San Giuseppe Jato, 18 novembre – Era stato lasciato solo in classe dopo una forma di protesta dei genitori di una classe di un istituto scolastico di San Giuseppe Jato ma da lunedì farà ritorno tra i banchi di scuola. La decisione è stata presa dalla mamma dello stesso bambino autistico. “Ho vissuto con dolore quanto accaduto, certi argomenti che mi sono stati esposti non hanno alcun fondamento — sottolinea — Con la preside abbiamo stabilito di fare un nuovo tentativo per un mese a partire dalla prossima settimana; se la situazione cambierà andremo avanti, altrimenti prenderemo altri provvedimenti”.

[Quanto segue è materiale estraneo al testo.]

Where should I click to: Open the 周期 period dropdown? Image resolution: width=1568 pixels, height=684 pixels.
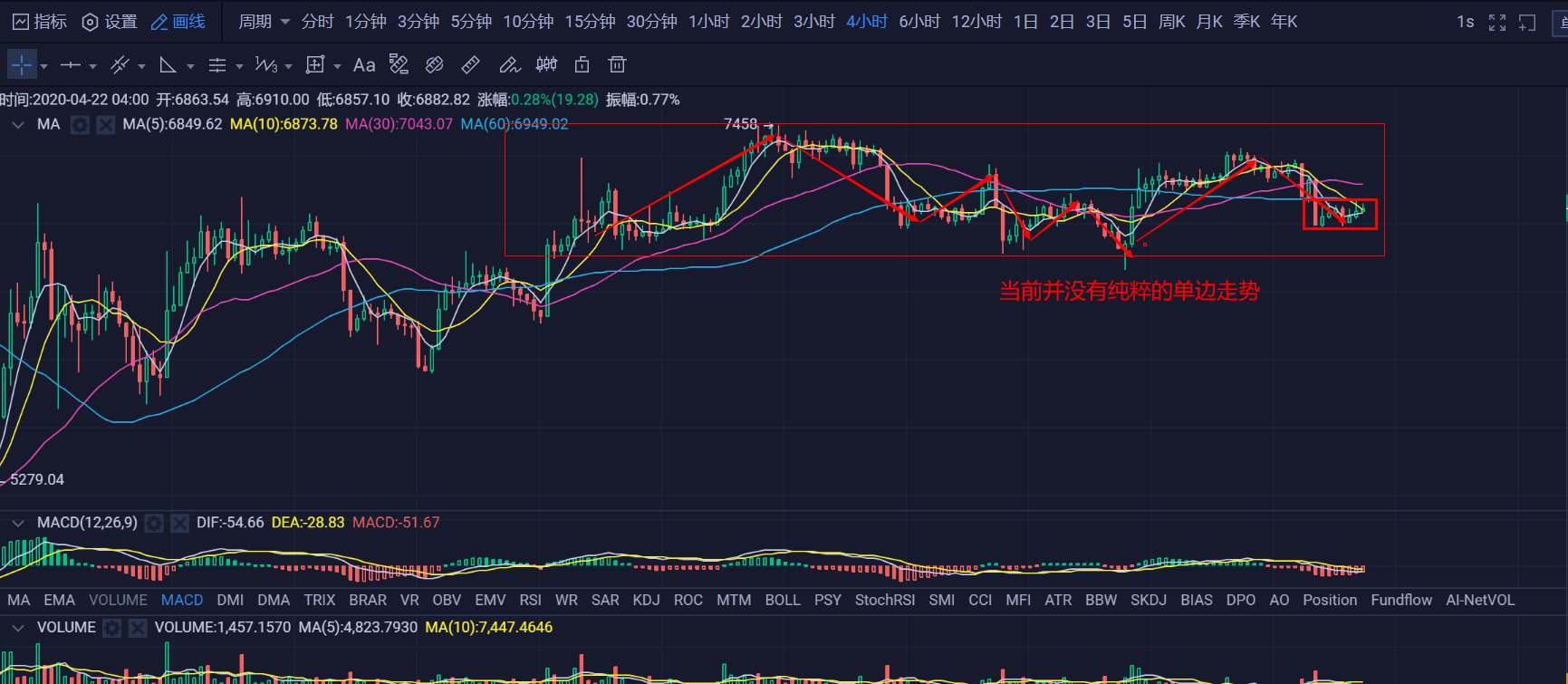coord(264,22)
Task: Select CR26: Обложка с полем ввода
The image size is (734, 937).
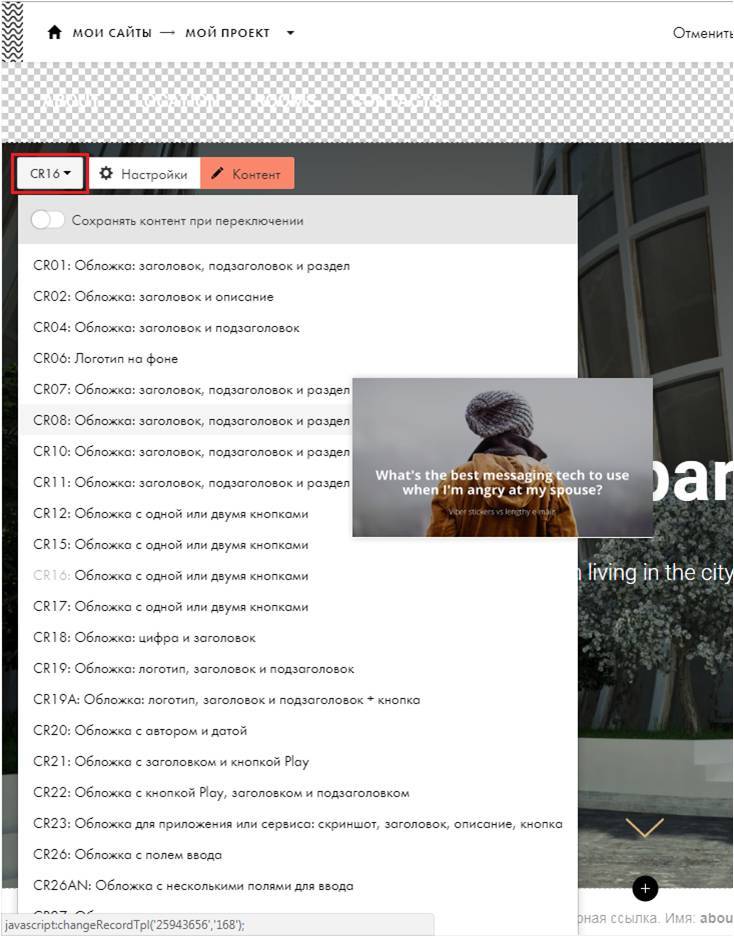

La madre è stata probabilmente convinta dalle parole del sottosegretario all’Istruzione Davide Faraone. “Ho voluto verificare di persona quanto è successo in quella scuola — dice Faraone — I genitori del bambino hanno il mio massimo sostegno”e. Le vicende però non sono destinate ad esaurirsi qui dopo che Faraone ha annunciato una linea durissima contro chi sarà ritenuto responsabile dell’accaduto. “Se un bambino autistico viene lasciato da solo in corridoio, perché non si è in grado di gestirlo, vuol dire che la scuola ha fallito. La scuola deve essere un luogo di inclusione”
Anche la dirigente scolastica si è molto impegnata per convincere la mamma del bimbo: “Ci auguriamo che la prossima settimana il bimbo torni a scuola. Già dalla scorsa settimana abbiamo avviato un contatto con la mamma, l’abbiamo incontrata. Sto sollecitando la signora a ristabilire quel rapporto di collaborazione e di fiducia che ha caratterizzato lo scorso anno scolastico — assicura la dirigente scolastica Natalia Scalisi — Il bimbo ha frequentato la nostra scuola lo scorso anno, ha lavorato con le stesse maestre che ci sono anche quest’anno nella classe, raggiungendo risultati lusinghieri”.